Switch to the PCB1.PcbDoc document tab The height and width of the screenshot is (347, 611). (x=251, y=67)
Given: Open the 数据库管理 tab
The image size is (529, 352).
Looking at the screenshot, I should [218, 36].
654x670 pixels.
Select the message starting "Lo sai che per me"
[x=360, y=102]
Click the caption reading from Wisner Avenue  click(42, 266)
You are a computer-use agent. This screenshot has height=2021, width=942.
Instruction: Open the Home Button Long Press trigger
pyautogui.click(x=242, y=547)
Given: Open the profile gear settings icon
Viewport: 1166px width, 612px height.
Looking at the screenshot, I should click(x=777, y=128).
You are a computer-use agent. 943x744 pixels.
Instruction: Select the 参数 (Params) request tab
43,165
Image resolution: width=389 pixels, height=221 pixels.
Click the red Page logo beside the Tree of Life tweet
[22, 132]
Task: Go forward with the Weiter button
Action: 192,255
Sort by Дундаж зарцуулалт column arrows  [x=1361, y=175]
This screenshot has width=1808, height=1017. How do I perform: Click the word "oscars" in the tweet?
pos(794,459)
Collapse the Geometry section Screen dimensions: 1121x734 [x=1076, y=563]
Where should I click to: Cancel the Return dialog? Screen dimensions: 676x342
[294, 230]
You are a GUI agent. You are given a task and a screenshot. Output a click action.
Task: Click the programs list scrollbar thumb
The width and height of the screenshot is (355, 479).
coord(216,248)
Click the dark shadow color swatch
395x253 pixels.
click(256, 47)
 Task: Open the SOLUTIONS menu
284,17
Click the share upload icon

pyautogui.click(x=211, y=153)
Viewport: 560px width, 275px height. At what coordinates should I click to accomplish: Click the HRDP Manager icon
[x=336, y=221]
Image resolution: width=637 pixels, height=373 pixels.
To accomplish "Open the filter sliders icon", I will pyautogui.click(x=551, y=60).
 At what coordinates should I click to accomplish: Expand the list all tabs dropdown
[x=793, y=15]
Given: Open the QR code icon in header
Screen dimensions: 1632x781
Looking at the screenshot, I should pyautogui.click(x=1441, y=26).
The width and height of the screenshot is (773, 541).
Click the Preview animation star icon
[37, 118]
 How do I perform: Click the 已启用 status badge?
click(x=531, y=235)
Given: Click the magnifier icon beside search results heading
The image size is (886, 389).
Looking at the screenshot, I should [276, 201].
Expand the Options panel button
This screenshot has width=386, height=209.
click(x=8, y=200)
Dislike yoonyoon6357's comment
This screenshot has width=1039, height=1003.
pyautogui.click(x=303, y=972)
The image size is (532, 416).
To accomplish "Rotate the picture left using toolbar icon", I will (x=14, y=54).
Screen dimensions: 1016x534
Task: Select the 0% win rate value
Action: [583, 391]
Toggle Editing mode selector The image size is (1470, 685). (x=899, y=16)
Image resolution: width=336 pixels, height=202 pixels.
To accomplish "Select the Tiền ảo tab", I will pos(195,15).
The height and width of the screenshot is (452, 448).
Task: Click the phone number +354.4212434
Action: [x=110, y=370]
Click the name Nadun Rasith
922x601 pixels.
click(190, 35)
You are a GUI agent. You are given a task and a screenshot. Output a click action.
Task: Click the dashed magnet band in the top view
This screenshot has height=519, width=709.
=======
The response should consist of the entries, retyped exactly and in full.

# Solution to this task:
Switch to the PCB1.PcbDoc document tab The height and width of the screenshot is (347, 611). (x=251, y=67)
Given: Open the 数据库管理 tab
The image size is (529, 352).
Looking at the screenshot, I should [218, 36].
654x670 pixels.
Select the message starting "Lo sai che per me"
[x=360, y=102]
Click the caption reading from Wisner Avenue  click(42, 266)
You are a computer-use agent. This screenshot has height=2021, width=942.
Instruction: Open the Home Button Long Press trigger
pyautogui.click(x=242, y=547)
Given: Open the profile gear settings icon
Viewport: 1166px width, 612px height.
Looking at the screenshot, I should click(x=777, y=128).
You are a computer-use agent. 943x744 pixels.
Instruction: Select the 参数 (Params) request tab
43,165
Image resolution: width=389 pixels, height=221 pixels.
Click the red Page logo beside the Tree of Life tweet
[22, 132]
Task: Go forward with the Weiter button
Action: 192,255
Sort by Дундаж зарцуулалт column arrows  [x=1361, y=175]
This screenshot has width=1808, height=1017. How do I perform: Click the word "oscars" in the tweet?
pos(794,459)
Collapse the Geometry section Screen dimensions: 1121x734 [x=1076, y=563]
Where should I click to: Cancel the Return dialog? Screen dimensions: 676x342
[294, 230]
You are a GUI agent. You are given a task and a screenshot. Output a click action.
Task: Click the programs list scrollbar thumb
The width and height of the screenshot is (355, 479).
coord(216,248)
Click the dark shadow color swatch
395x253 pixels.
click(256, 47)
 Task: Open the SOLUTIONS menu
284,17
Click the share upload icon

pyautogui.click(x=211, y=153)
Viewport: 560px width, 275px height. At what coordinates should I click to accomplish: Click the HRDP Manager icon
[x=336, y=221]
Image resolution: width=637 pixels, height=373 pixels.
To accomplish "Open the filter sliders icon", I will pyautogui.click(x=551, y=60).
 At what coordinates should I click to accomplish: Expand the list all tabs dropdown
[x=793, y=15]
Given: Open the QR code icon in header
Screen dimensions: 1632x781
Looking at the screenshot, I should pyautogui.click(x=1441, y=26).
The width and height of the screenshot is (773, 541).
Click the Preview animation star icon
[37, 118]
 How do I perform: Click the 已启用 status badge?
click(x=531, y=235)
Given: Click the magnifier icon beside search results heading
The image size is (886, 389).
Looking at the screenshot, I should [276, 201].
Expand the Options panel button
This screenshot has width=386, height=209.
click(x=8, y=200)
Dislike yoonyoon6357's comment
This screenshot has width=1039, height=1003.
pyautogui.click(x=303, y=972)
The image size is (532, 416).
To accomplish "Rotate the picture left using toolbar icon", I will (x=14, y=54).
Screen dimensions: 1016x534
Task: Select the 0% win rate value
Action: [583, 391]
Toggle Editing mode selector The image size is (1470, 685). (x=899, y=16)
Image resolution: width=336 pixels, height=202 pixels.
To accomplish "Select the Tiền ảo tab", I will pos(195,15).
The height and width of the screenshot is (452, 448).
Task: Click the phone number +354.4212434
Action: [x=110, y=370]
Click the name Nadun Rasith
922x601 pixels.
click(190, 35)
You are a GUI agent. You are given a task and a screenshot. Output a click action.
Task: Click the dashed magnet band in the top view
This screenshot has height=519, width=709.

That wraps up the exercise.